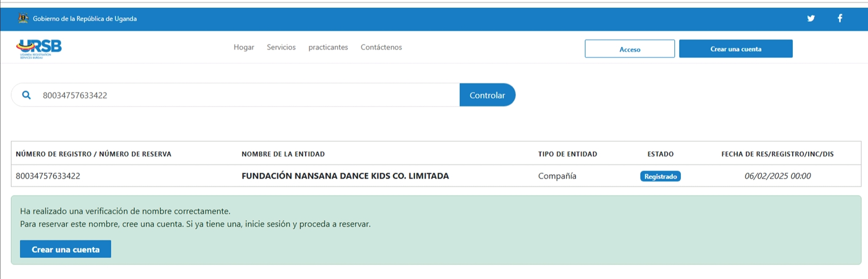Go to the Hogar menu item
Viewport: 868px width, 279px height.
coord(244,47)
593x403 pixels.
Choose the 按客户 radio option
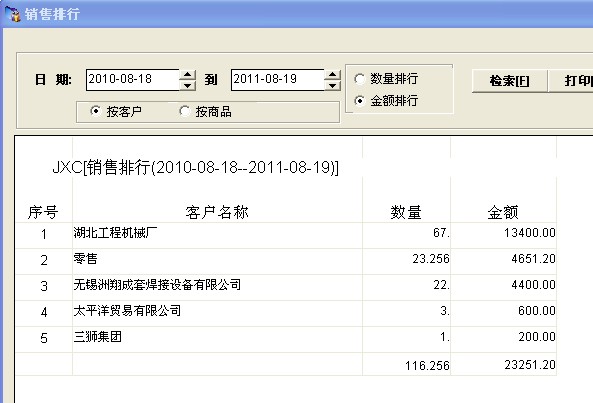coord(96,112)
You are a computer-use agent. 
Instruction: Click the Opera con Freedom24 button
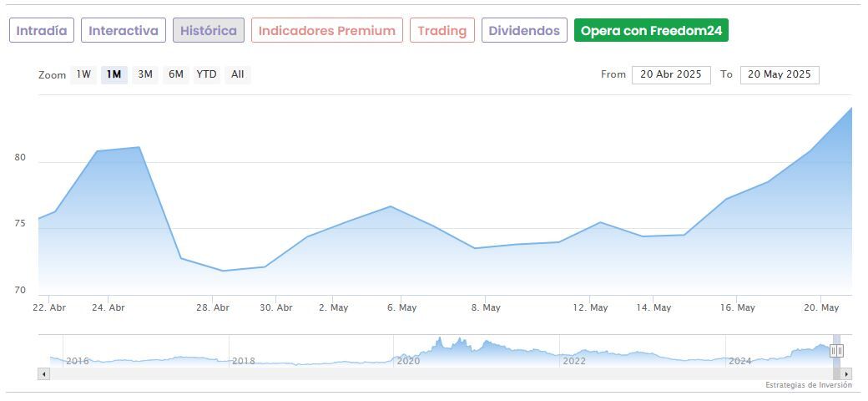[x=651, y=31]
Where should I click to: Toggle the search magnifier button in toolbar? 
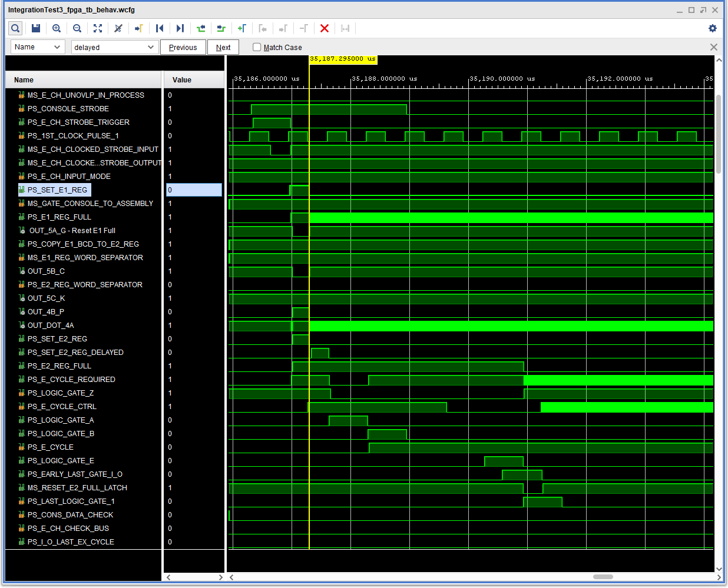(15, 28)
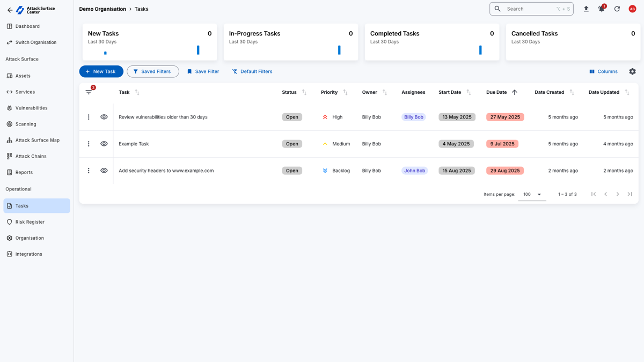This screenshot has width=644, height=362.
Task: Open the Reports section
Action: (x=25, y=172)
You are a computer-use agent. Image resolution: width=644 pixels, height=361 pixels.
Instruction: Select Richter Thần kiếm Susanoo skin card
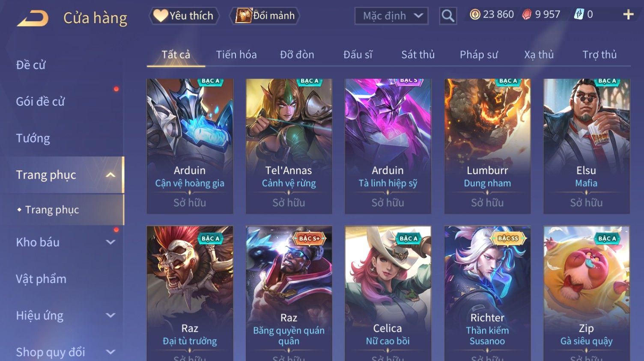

• [ASSIGNMENT]:
From the data, pick out every line that includes "agent".

• [SOLUTION TO THIS TASK]:
You are a computer-use agent. 
You are a computer-use agent. Image resolution: width=644 pixels, height=361 pixels.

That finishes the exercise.